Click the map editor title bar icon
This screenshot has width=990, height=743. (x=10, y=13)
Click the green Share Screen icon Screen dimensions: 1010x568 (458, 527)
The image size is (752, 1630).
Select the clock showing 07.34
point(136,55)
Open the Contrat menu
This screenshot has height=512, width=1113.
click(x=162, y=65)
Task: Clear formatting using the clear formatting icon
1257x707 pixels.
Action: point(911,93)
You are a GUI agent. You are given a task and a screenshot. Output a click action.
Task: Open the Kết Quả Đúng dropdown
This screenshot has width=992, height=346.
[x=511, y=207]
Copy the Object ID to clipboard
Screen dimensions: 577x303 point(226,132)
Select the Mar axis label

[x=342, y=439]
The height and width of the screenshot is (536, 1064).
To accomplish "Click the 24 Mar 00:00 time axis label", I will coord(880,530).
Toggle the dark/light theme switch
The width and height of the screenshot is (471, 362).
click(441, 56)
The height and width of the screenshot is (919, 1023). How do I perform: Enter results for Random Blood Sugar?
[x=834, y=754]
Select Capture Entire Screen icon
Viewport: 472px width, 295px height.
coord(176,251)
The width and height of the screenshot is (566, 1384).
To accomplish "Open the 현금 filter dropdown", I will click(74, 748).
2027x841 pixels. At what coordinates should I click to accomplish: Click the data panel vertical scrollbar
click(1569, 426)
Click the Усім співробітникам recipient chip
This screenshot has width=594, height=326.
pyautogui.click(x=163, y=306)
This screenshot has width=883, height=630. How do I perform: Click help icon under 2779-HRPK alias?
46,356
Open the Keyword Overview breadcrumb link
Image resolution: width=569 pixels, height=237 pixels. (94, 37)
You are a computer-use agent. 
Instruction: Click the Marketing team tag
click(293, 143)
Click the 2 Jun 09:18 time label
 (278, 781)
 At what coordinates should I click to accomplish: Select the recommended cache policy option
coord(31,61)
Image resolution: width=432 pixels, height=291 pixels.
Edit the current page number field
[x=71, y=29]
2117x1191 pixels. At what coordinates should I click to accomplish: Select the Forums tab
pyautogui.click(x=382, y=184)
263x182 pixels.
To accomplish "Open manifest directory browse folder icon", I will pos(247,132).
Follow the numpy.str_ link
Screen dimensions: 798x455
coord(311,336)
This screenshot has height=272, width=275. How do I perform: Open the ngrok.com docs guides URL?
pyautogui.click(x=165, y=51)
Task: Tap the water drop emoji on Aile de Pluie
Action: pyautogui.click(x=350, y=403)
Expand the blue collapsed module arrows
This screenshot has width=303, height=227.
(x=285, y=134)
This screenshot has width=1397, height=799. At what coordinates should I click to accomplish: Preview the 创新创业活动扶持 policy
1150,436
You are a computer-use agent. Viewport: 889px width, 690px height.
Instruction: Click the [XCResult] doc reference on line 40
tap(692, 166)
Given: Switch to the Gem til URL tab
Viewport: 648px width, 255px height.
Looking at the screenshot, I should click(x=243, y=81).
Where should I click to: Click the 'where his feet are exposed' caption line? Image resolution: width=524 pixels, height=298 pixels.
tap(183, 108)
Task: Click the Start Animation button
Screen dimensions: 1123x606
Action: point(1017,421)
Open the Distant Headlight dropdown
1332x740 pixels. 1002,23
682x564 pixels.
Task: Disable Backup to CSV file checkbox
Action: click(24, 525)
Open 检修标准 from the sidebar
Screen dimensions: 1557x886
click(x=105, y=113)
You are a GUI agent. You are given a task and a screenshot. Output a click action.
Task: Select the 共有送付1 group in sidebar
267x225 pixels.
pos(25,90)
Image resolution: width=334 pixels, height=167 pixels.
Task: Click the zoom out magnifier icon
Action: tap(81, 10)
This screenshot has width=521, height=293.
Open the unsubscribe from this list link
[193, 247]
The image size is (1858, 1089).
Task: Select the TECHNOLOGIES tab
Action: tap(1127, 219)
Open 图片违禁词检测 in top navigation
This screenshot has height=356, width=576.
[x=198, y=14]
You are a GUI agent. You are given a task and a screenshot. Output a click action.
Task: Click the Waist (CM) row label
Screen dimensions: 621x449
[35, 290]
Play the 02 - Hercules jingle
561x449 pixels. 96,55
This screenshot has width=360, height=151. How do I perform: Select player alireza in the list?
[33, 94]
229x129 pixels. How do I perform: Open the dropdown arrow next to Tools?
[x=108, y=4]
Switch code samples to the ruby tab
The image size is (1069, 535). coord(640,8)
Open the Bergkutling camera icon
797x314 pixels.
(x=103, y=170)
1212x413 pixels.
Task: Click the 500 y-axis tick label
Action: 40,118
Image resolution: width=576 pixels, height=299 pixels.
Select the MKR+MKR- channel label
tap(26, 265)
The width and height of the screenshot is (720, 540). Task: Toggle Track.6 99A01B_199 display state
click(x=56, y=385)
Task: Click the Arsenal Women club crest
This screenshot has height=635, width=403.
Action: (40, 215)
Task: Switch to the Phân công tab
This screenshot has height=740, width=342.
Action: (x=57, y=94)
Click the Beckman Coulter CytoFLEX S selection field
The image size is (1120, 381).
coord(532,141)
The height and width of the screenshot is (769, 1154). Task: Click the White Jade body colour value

* [Problem to solve]:
In the listing above, show every line with the word "computer".

* [Output of the exercise]:
You are a computer-use agent. 
You are a computer-use agent. Viewport: 889px width, 690px height.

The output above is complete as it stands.